EDIT: Let’s cool it with the downvotes, dudes. We’re not out to cut funding to your black hole detection chamber or revoke the degrees of chiropractors just because a couple of us don’t believe in it, okay? Chill out, participate with the prompt and continue with having a nice day. I’m sure almost everybody has something to add.
The idea that animals do not have feelings. I don’t believe complex thought is necessary for emotion. You can take away all our human reasoning, and we would still get mad, or sad, or happy at things.
It’s definitely NOT science that animals don’t have feelings. Maybe 50 years ago.
Now, there’s a concerted effort to discern thoughts and emotions in animals.
I don’t think there is a scientific concensus on this. We are constantly finding previously unknown similarities between the minds of other animals and humans. I’ve put together a small lemmy community on animal communication and digital bioacoustics, it is somewhat related to this stuff.

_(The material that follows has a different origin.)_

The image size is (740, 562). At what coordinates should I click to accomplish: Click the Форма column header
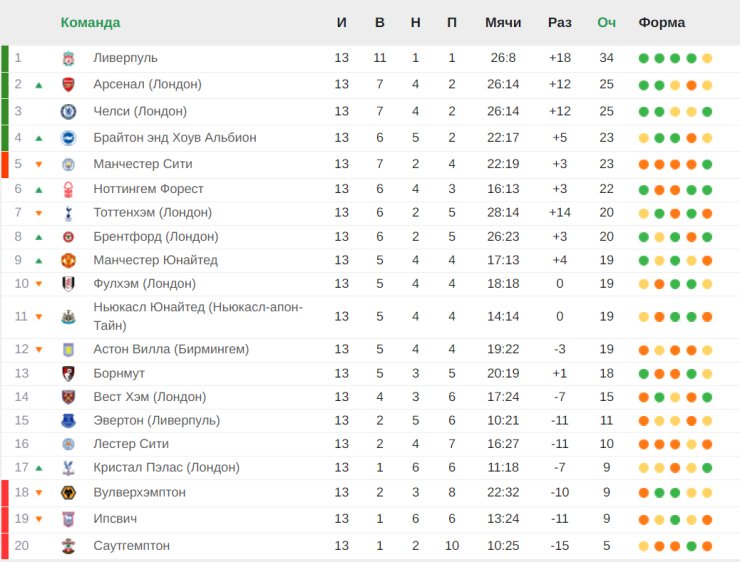662,22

!digitalbioacoustics@lemmy.world
https://lemmy.world/c/digitalbioacoustics
If anything I think emotional response is the least advanced part of a human mind. However, if we’re talking about brains of sharks, small lizards, or ants then I think emotion would be a word with a lot more nuance than whatever it is they do.
The range of what “emotion” can cover is very broad as well. Like feeling good or scared and shame or respect.

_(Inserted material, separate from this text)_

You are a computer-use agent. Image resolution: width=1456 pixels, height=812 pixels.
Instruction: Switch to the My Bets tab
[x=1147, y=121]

I have remind my partner that dogs don’t share all of the complex emotions we do or at least it’s a lot easier to deal with them if you act like they don’t.
I.E. my dog is never going to care if feeding is fair, and they aren’t going to listen to you out of respect about it. They will however eat a certain way because the like being obedient and knowing their place in the pact, but that takes repetition, rewards and punishments.
that comes from religion not science
Bees play with toys and do happy actions when given toys. I’m of the opinion that some form of internal experience extends at least as far down the brain size scale as at least some bugs, and might extend into single celled organisms and plants.